They sure could, but is it worthy to maintain an alternative package and deployment system for which you have no use yourself? Will employees be careful and committed to something useless for their jobs?
They previously deprecated Java runtime for similar reasons. And I can’t really blame them, roadmap is crystal clear now, they prefer to assign ressources to develop Swift/Swift UI and improve tooling for native code development.
I agree overall, but I do think it's a little sad that you can no longer open a Terminal and start writing Python. I think this legitimately matters in terms of increasing overall tech and programming literacy.
Mind, there's still a command line and shell built-in, which I consider far more important.
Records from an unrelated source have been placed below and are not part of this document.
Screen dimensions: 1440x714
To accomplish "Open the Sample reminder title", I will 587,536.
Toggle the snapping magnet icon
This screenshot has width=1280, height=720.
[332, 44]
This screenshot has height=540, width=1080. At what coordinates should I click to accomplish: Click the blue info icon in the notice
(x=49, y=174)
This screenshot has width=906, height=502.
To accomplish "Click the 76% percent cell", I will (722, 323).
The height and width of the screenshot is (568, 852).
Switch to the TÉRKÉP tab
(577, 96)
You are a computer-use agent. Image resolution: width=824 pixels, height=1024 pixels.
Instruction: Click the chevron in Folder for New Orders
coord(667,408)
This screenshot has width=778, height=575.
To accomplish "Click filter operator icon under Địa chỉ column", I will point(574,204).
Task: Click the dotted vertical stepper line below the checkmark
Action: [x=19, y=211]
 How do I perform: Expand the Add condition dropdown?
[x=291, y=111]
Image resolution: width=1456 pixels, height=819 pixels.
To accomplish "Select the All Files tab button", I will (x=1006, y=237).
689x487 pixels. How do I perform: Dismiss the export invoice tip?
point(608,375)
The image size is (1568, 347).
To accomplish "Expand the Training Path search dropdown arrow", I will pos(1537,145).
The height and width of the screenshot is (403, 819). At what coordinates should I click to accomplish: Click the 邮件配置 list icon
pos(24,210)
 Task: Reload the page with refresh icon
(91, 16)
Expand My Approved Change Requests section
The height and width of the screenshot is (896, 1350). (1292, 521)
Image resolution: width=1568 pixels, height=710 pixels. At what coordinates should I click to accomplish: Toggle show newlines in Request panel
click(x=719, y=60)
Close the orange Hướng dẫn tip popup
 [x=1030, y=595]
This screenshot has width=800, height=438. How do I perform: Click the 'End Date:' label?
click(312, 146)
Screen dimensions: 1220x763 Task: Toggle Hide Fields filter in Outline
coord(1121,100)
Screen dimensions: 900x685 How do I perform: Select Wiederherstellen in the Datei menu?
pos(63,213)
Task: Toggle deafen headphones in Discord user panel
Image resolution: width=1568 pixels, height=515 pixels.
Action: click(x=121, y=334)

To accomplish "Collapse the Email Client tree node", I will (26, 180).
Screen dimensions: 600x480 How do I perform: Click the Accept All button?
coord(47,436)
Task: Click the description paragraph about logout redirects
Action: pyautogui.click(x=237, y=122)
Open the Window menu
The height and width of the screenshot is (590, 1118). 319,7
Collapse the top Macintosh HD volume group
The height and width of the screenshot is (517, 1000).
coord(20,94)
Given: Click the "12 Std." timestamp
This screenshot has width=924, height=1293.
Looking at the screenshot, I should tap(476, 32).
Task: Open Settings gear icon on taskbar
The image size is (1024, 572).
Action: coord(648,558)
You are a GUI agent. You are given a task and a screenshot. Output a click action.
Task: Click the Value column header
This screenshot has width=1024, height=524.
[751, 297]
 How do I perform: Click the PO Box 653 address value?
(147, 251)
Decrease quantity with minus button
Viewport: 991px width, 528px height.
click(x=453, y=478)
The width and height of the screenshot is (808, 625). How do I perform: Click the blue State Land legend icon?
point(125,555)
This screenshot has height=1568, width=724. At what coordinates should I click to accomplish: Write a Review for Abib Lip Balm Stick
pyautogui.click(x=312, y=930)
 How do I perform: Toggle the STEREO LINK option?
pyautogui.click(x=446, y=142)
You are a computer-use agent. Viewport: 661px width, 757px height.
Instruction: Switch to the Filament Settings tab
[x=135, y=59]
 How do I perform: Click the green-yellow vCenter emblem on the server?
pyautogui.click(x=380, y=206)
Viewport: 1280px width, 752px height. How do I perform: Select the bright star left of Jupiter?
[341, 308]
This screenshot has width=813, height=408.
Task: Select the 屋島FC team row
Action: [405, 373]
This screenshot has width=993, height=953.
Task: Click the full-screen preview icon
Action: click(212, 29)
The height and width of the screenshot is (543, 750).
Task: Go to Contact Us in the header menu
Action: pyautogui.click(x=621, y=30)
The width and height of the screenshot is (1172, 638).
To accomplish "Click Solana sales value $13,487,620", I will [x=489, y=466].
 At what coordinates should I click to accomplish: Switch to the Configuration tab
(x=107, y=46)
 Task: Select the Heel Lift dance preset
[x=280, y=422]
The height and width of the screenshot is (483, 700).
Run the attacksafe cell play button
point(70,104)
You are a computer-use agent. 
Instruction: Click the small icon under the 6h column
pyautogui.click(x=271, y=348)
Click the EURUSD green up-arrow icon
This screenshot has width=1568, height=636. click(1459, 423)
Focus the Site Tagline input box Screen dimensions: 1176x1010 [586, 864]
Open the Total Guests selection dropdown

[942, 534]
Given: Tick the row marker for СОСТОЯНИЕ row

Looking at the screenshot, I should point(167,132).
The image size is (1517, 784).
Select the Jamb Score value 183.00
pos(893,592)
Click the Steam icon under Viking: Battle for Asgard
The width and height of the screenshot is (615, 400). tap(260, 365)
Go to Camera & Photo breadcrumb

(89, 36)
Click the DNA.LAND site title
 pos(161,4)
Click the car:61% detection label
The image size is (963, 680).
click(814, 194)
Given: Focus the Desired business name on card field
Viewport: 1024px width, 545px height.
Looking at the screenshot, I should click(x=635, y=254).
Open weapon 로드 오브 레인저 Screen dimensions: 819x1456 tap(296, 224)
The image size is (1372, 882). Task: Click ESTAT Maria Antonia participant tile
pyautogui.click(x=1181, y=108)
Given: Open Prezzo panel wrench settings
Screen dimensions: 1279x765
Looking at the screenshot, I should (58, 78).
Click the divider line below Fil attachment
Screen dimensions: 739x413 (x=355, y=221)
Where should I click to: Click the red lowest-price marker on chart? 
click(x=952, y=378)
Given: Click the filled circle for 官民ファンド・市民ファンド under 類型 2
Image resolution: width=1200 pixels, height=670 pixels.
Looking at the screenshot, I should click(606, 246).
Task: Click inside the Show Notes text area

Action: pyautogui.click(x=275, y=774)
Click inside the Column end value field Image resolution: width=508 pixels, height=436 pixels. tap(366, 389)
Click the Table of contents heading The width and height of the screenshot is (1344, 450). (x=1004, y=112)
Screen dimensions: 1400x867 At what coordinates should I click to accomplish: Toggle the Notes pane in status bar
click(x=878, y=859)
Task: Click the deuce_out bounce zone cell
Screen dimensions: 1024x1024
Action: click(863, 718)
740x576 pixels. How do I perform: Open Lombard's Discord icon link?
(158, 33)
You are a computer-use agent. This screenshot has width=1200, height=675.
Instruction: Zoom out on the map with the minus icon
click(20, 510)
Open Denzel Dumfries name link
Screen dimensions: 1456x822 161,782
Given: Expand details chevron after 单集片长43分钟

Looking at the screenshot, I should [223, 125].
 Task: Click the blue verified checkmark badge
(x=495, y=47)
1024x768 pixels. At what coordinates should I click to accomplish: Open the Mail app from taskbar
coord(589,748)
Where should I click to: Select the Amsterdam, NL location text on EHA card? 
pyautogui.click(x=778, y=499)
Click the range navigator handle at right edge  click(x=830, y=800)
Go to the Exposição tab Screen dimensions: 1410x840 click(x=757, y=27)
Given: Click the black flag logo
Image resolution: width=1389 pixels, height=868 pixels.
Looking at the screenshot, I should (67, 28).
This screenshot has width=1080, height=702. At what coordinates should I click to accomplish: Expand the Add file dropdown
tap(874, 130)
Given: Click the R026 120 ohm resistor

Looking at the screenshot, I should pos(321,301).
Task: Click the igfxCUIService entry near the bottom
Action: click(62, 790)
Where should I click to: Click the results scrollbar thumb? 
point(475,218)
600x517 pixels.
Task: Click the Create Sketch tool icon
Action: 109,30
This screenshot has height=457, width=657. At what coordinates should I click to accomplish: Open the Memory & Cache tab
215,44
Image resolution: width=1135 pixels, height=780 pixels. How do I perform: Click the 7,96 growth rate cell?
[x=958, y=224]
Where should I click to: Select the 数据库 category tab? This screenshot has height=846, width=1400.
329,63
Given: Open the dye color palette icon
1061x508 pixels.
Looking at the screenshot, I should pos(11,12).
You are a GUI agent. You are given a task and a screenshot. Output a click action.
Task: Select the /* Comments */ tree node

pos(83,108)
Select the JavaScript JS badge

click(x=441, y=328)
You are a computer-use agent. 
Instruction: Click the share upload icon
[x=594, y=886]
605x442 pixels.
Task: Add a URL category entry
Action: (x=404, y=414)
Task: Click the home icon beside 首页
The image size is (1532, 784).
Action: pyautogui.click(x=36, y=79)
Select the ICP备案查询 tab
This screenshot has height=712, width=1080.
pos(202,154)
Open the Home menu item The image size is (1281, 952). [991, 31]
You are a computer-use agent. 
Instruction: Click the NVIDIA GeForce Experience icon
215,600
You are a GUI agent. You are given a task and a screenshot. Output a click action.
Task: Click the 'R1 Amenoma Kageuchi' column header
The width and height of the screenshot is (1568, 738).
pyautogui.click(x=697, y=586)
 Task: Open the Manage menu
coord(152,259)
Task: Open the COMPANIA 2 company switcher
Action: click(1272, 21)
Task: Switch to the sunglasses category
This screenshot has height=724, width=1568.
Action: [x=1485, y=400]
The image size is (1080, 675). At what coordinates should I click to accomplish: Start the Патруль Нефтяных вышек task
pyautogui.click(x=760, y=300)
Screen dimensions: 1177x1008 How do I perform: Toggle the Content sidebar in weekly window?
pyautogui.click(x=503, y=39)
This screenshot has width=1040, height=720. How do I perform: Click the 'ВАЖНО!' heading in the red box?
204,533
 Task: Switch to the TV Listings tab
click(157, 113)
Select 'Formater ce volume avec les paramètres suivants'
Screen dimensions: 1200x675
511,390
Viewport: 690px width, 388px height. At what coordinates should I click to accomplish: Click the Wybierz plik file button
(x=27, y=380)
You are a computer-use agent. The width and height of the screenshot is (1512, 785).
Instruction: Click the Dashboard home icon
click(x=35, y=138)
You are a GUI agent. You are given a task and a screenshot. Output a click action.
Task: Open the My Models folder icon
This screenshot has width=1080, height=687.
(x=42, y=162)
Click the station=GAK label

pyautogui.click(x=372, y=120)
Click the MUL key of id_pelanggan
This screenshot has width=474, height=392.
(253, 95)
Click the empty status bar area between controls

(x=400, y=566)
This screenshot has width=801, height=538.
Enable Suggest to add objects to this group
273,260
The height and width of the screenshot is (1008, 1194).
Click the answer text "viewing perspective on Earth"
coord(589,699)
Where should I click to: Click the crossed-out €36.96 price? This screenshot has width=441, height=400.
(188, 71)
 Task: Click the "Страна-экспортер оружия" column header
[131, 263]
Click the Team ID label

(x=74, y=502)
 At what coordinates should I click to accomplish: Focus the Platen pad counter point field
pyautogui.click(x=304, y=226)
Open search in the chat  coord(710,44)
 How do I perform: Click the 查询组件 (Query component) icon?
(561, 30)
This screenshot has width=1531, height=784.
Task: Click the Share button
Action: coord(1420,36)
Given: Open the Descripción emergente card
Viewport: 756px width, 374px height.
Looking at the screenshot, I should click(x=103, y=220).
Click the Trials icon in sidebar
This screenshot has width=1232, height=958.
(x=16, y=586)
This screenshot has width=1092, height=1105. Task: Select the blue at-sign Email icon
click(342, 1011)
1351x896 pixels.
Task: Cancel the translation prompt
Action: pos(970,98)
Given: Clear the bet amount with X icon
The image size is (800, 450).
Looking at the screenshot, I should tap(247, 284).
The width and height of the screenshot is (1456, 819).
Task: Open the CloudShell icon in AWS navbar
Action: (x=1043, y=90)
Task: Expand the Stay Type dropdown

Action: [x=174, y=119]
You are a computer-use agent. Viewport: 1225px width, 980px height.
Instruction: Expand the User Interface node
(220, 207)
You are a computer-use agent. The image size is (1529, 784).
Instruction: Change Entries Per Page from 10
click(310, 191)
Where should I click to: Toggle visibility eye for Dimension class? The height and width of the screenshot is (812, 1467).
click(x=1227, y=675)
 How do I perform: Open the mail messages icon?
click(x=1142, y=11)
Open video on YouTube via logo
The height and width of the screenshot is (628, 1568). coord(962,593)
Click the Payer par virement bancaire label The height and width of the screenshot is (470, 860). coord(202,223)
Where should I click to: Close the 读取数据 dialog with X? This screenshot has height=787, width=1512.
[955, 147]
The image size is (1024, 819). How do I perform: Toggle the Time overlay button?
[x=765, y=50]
Its not like the rest of the terminal is friendly to newbies. An online ‘jsfiddle’ like environment suitable for newbies (with a bit of inline syntax hints without turning into a full IDE) would be more useful to get people to start playing with programming
Separately from including python, I've always thought it would be nice if TextEdit had some built-in syntax highlighting, that activated automatically for the right file extensions.
I'm generally against bloating simple apps, but you'd never see this unless you opened a .py file (or .sh, .rb, etc), and if you open a .py file, you probably want syntax highlighting.
Gee, thanks. My point was about discoverability and being able to Google for "read csv with Python", not whether experienced programmers can hack things together.